/---
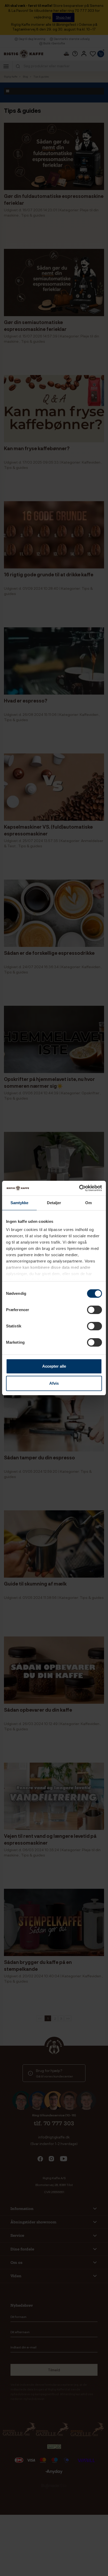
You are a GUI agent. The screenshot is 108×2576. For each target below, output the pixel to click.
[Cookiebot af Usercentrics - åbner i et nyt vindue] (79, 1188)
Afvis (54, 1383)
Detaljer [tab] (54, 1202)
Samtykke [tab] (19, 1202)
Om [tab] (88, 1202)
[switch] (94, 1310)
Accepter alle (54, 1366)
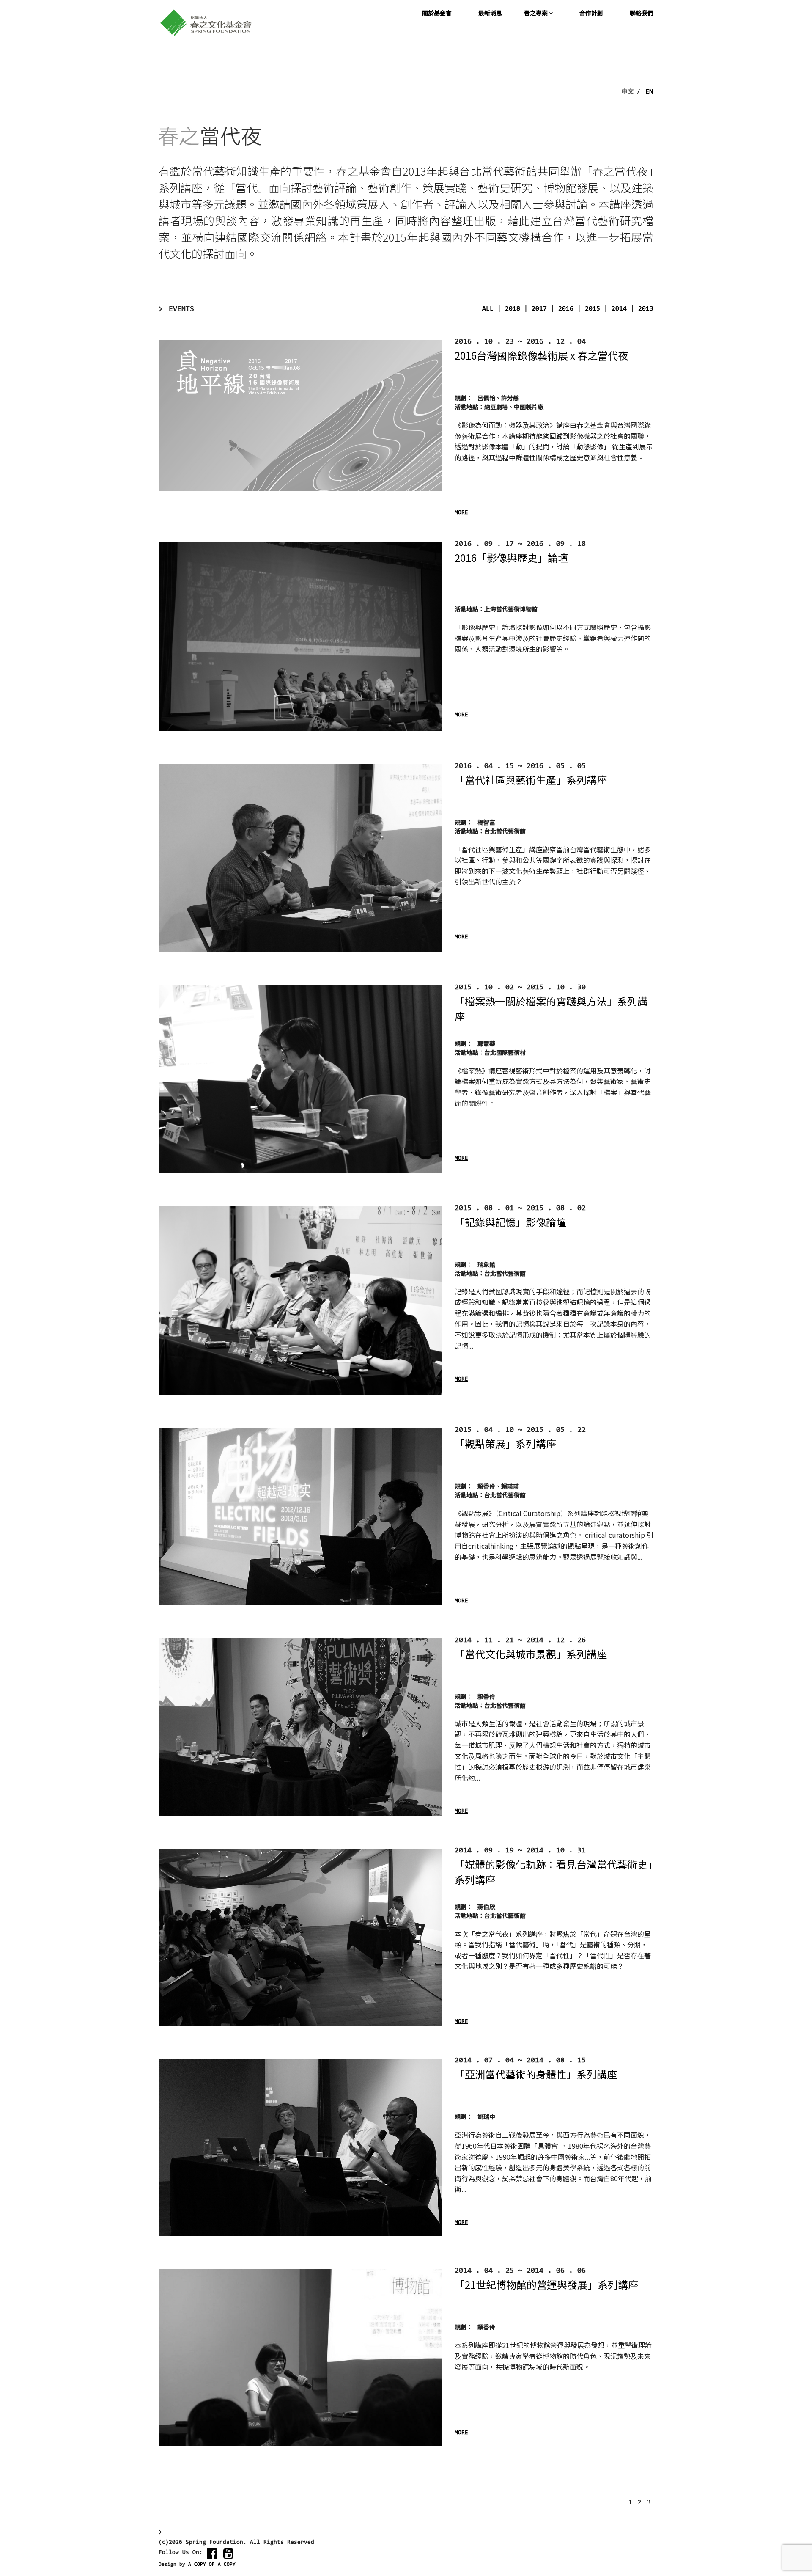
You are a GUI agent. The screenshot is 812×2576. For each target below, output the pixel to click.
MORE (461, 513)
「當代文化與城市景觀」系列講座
\---
_TASK_
Scan the material above. Extract every line in which the word "screenshot" occurs.

_SOLUTION FOR THIS PROBLEM_
You are a GUI agent. The screenshot is 108×2576. For each target below, output the pixel to click.
You are a GUI agent. The screenshot is 812×2576. For each target below, output the pixel to click.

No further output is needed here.